「今年1月の緊急事態宣言では休業の要請はなかったが、今回は人流を抑えるためとしてエンタメ施設が狙い撃ちされた。これまで我々がしてきた努力は一体なんだったのだろうか」。4月25日に東京と大阪、京都、兵庫の4都府県を対象に発令された3度目の緊急事態宣言。それにより、対象地域内の映画館の多くが突然の休業を余儀なくされた。

MOVIE WALKER PRESSは、映画館を中心とした興行場の業界団体である全国興行生活衛生同業組合連合会(全興連)の佐々木伸一会長に話を聞きに行った。なお本稿は、ゴールデンウィークを控えた4月28日に行なった取材内容に加え、緊急事態宣言の延長や東京都独自の休業要請など、目まぐるしく状況が変化したことを受けて5月13日に行なった追加取材の内容を含んでいる。

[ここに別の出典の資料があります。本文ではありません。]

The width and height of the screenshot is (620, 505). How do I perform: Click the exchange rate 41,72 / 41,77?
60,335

■「映画館でのクラスターや感染事例は1件も報告がない」

佐々木会長は「社会生活に必要かどうかという、営業の基準の話もありますが、なにが必要でそうでないかは個人の思想によるものですから、それを行政に決められる筋合いはありません。行政に求めることは、各々の施設の感染リスクを評価し、きちんとした補償をしたうえで短期間に感染の拡大を抑えこむこと。社会に必要かどうかといったことで業種に差を与えることは理解に苦しみます」と苦言を呈する。

いまからおよそ70年前、大映の常務であった松山英夫によって名付けられたと言われる「ゴールデンウィーク」は、正月や夏休み以上に映画館が賑わいをみせる、映画興行における最大の書き入れ時として知られてきた。いまだ新型コロナウイルス収束の糸口が見えないなかで、大都市圏では昨年に続き、またしても「映画館が開いていないゴールデンウィーク」となった。

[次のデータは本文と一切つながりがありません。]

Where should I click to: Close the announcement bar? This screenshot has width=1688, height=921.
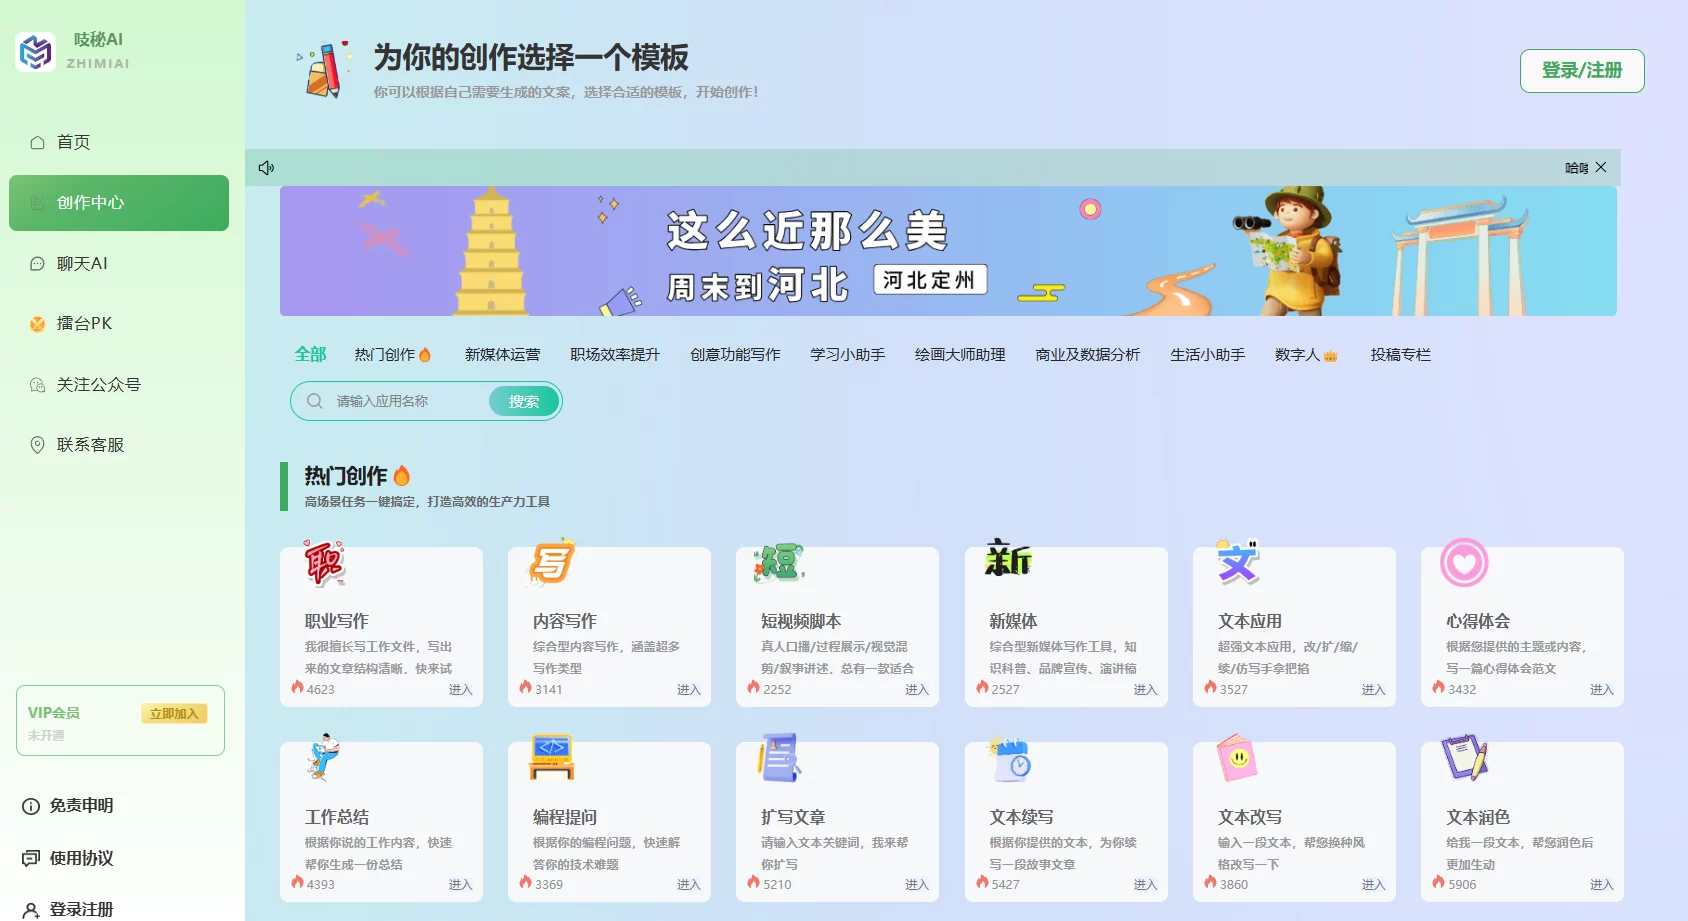[1601, 167]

全国47都道府県の興行組合によって組織された全興連では、早い段階から新型コロナウイルスの感染拡大を抑えるための様々な取り組みを行なってきた。「まだコロナがどんなものかわからなかった昨年の5月に、ガイドラインの作成が必要となり、感染症専門医の方々と作成しました。その後も様々な実証実験を繰り返し、科学的知見の基づくデータを出したうえで、ポップコーンを食べる時にどの程度の飛沫が飛ぶのかなどのデータを出していきました」。


映画館の営業を認可する興行場法では、都道府県および自治体によって異なるが、1平方メートルあたり毎時75立方メートル以上の換気能力を有することなど、一定の空調設備の整備が義務付けられている。昨年夏には映画館内の空気の流れを可視化させる実証実験映像を公開するなど、映画館が感染リスクの低い安全な場所であることをアピール。「万が一クラスターや感染事例があった際には、全興連に報告がくるようになっていますが、いまのところ1件も報告はありません。それでも対策を緩めることなく徹底し続け、内閣官房の新型コロナウイルス感染症対策推進室も映画館における対策を評価してくれていた。ただ『今回は人流を抑えるためなので協力してください』ということでした」。

■「横浜の映画館に人が多い。当たり前じゃないですか」
4月25日に発令された4都府県に対する緊急事態宣言では、床面積1000平方メートル超の大型商業施設が休業要請の対象となり、その要請に応じた施設には協力金として日額20万円の協力金が支給される。しかしその額の少なさに批判が相次ぎ、4月30日に政府は支援策の拡充を発表した。

「長いこと要望していた規模別の補償がようやく出ることになりましたが、正直な話をすればグランドシネマサンシャインではゴールデンウィークだけで1日1000万円以上の売り上げが見込めていたので、数十万円というのは焼け石に水です。それでも当然ながら企業としては感染対策に協力しなくてはならない。だからこそ、しっかりとした要請を出していただいたうえで、誰が見ても、誰が考えても納得するようなかたちで人流を抑制するような施策を打ってほしいという思いがあります。

今回の4都府県の映画館の休業で一番大きな問題だったのは、東京がやっていないから川崎の映画館に行けばいいということ。これは我々にとっては想定していた事態です。京都との県境にあるシネマサンシャイン大和郡山では、前週比157%の動員でした。これではかえって人流を増加させているだけではないかと。